Aproximadamente un año después de la fundación, las jóvenes internas del Taller eran solamente tres. Como directora figuraba la señorita Angela María Boffi, joven bastante instruida, enérgica y de agradable presencia. Pronto se le unió la señorita Teresa Merlo, la futura primera superiora general de las Hijas de San Pablo, que pueden ver en este Taller el primer germen de su Congregación, con la finalidad de flanquear −con la propaganda y las librerías− la actividad publicista de los paulinos.

Los comienzos fueron difíciles. En los primeros meses, las jóvenes se dedicaron especialmente a la confección de prendas militares, con escaso beneficio material. Los días festivos las jóvenes se transformaban en catequistas en la parroquia de San Damián. Poco a poco, aun continuando con las clases de cosido, fueron intensificando su función catequística y orientándose decididamente hacia la prensa.

Desde 1916 a 1918 constituyeron una “biblioteca ambulante”, que daba bastante trabajo, pero les permitía llegar a muchos lectores con los pocos centenares de libros de que disponían. Luego, en sustitución de la tenducha de libros y objetos religiosos, abrieron la Nueva Librería en la calle principal de la ciudad, para difundir preferentemente los libros, catecismos y revistas publicados por la Escuela Tipográfica. Es más: apenas su número se lo consintió, las jóvenes empezaron a confeccionar, doblar, coser y encuadernar los libros publicados por la Escuela.

A la par que el número, crecía también el convencimiento de ser un vivero de futuras religiosas; es más, no eran todavía tales por falta de edad y de títulos jurídicos, pero sí por la vida que llevaban.

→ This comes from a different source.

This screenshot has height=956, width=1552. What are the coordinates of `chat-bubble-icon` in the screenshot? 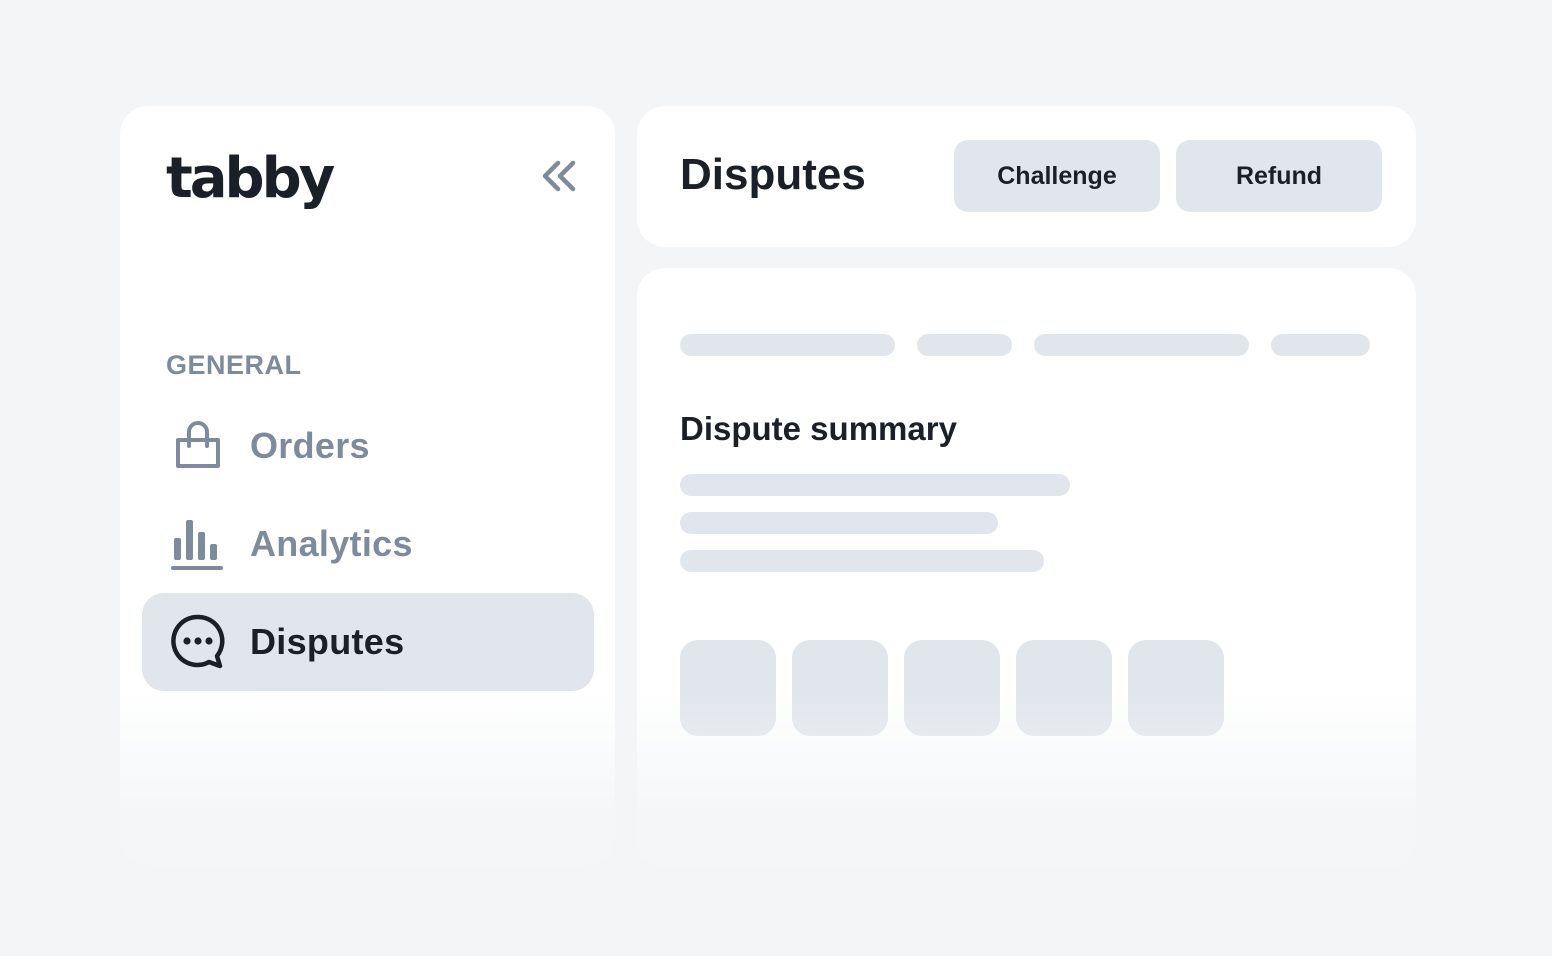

Ello era tan evidente que el obispo de Susa (villa de unos tres mil habitantes, en la provincia de Turín), no sabiendo cómo mantener su semanario diocesano, acudió al P. Alberione pidiendo ayuda; y él le envió un grupo de esas jóvenes, guiadas por la señorita Teresa Merlo. Ellas se encargaron no sólo de la difusión sino también de a redacción e impresión del semanario, con resultados muy por encima de lo que cabía esperar. Fue en Susa donde la gente, al ver que aquellas jóvenes de la buena prensa tenían gran devoción a san Pablo, comenzó a llamarlas “Hijas de San Pablo” antes que este título resultase oficial para ellas.